Telemedicine: Where Telemedicine Falls Short. Perspective from a primary care physician

There has been a rash of write ups on Telemedicine and I did share some thoughts with a well known researcher. Of course, the blog offers a “raw material” for the “world-view” and each idea layers on to others to make it possible. That’s the reason why I consider writing a sacrosanct.

However, it is important to get differing perspectives and this one from a primary care physician.
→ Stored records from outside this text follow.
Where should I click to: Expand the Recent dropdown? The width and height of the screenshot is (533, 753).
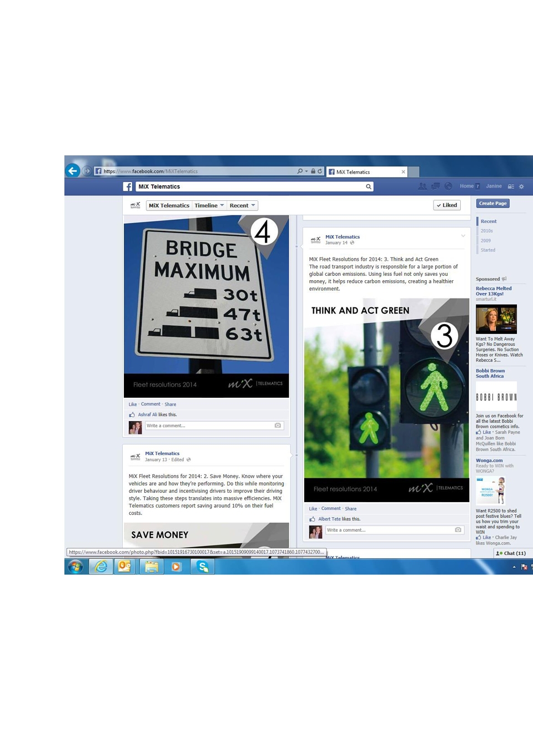[x=243, y=205]
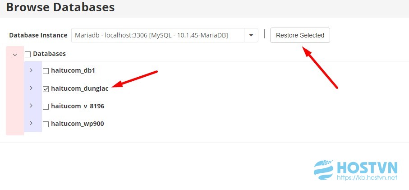Viewport: 409px width, 190px height.
Task: Select the haitucom_v_8196 database label
Action: coord(78,106)
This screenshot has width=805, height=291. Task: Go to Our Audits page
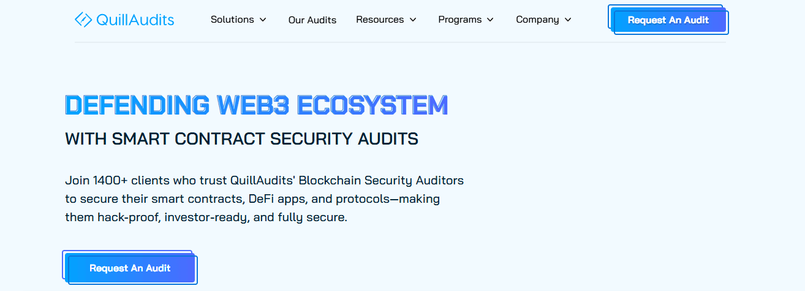[x=312, y=20]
I also know that well-trained clinicians use all their senses — not just hearing and vision. They appraise the whole patient: Is there a new limp, a shift in posture, a new pallor? Often, it’s what patients don’t notice or complain about that is essential. And there is no diagnostic test more cost-effective than the laying on of hands. I have found treatable cancers multiple times in routine exams that would be impossible to replicate in the virtual world. Could a Zoom visit detect a lymph node too firm, a spleen or liver too large, or an unexpected prostate nodule (with a normal PSA)?

Where Telemedicine Falls Short

Should we push for Telemedicine? I think it would make perfect sense for remote “monitoring” but of course, I have other ideas. We don’t use it for quantitative estimation of effects of therapeutic interventions. That’s the problem which Apple is trying to solve under the garb of consumer electronics.